Essa è idonea a escludere un danno permanente, successivo all’epoca di ripristino dei luoghi.
La sentenza resa nega però, senza motivazione, risalto alla condizione di illegittimità in cui l’immobile è venuto a trovarsi per tutto il periodo intercorso dalla esecuzione della sopraelevazione fino alla futura rimozione delle opere lesive – sia in offesa decoro architettonico, sia – a parte il rifacimento del tetto – per contrasto con le prescrizioni antisismiche. Il giudice di rinvio dovrà pertanto esaminare almeno sotto questo profilo temporale la pretesa risarcitoria fatta valere dai ricorrenti incidentali.

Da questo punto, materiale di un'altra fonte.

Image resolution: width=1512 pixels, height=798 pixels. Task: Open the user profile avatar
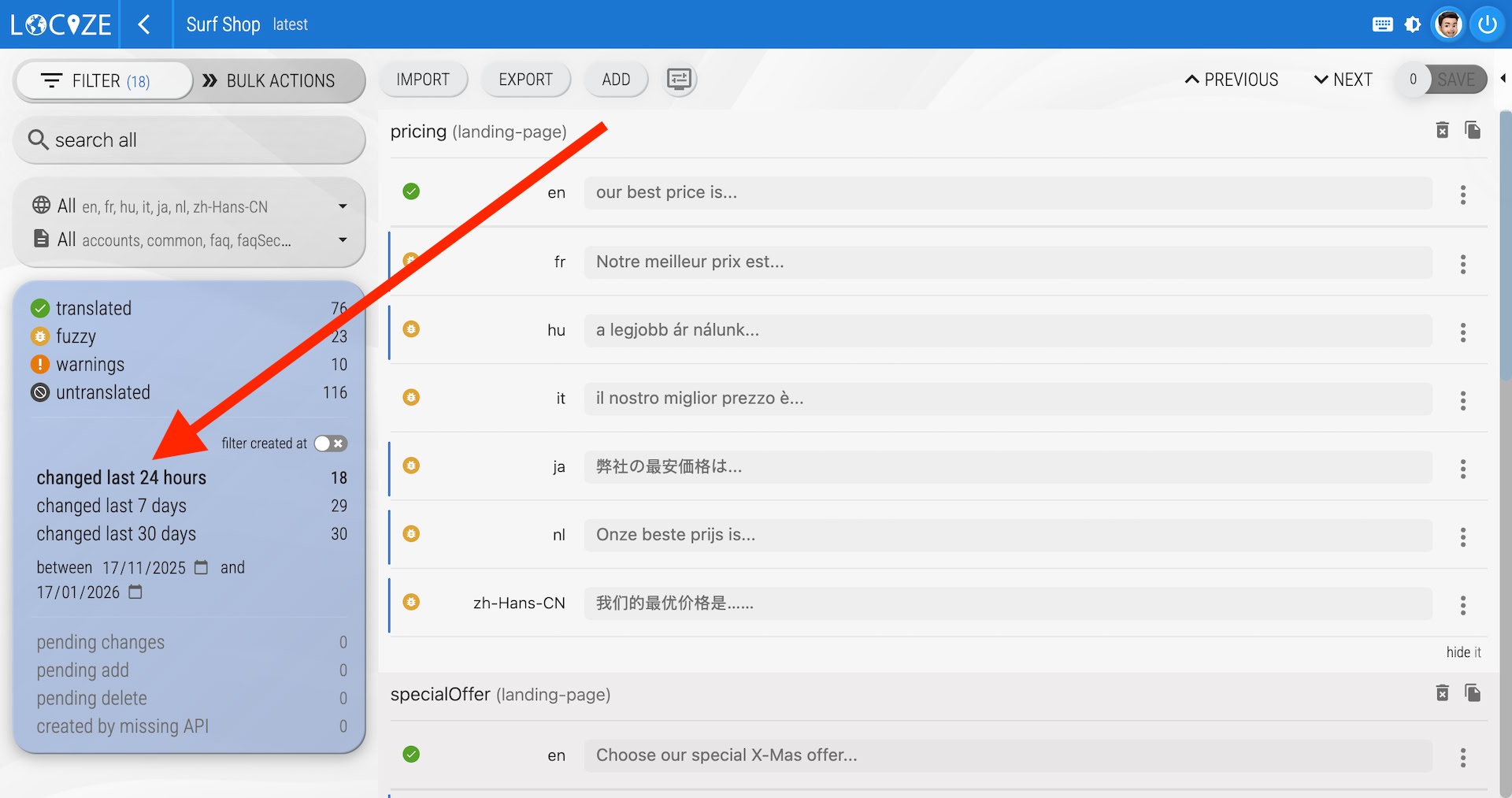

Con un ultimo profilo di doglianza (punto 3) il ricorso incidentale, oltre a lamentare che sia stato negato il risarcimento dei danni quanto alla alterazione estetica e all’equilibrio statico (pag. 18), si duole che non sia stata ordinata la rimozione del transito di acque nere incanalate da controparte nei pluviali.
Questo secondo profilo di doglianza va respinto.
È infatti incensurabile la considerazione del giudice di merito secondo il quale la complessiva situazione di irregolarità (riferimento che attesta come la Corte di appello abbia ben tenuto presenti le considerazioni di consulenza valorizzate dai ricorrenti incidentali) preesistente e la circostanza che il pluviale fosse già gravato di acque nere degli appellati escludono che l’opera sia fonte di pregiudizio apprezzabile il nuovo carico arrecato dal M. .
Discende da quanto esposto il rigetto del ricorso principale;
l’accoglimento del primo profilo del ricorso incidentale e il rigetto del secondo.
La sentenza impugnata va cassata e la cognizione rimessa alla Corte di appello di Catanzaro, in diversa composizione, per nuovo esame in relazione al motivo accolto e la liquidazione delle spese di questo giudizio.
P.Q.M.
La Corte rigetta il ricorso principale M. .
Accoglie il primo profilo del ricorso incidentale; rigetta il secondo. Cassa la sentenza impugnata in relazione al motivo accolto e rinvia alla Corte di appello di Catanzaro, in diversa composizione, che provvedere anche sulla liquidazione delle spese del giudizio di legittimità.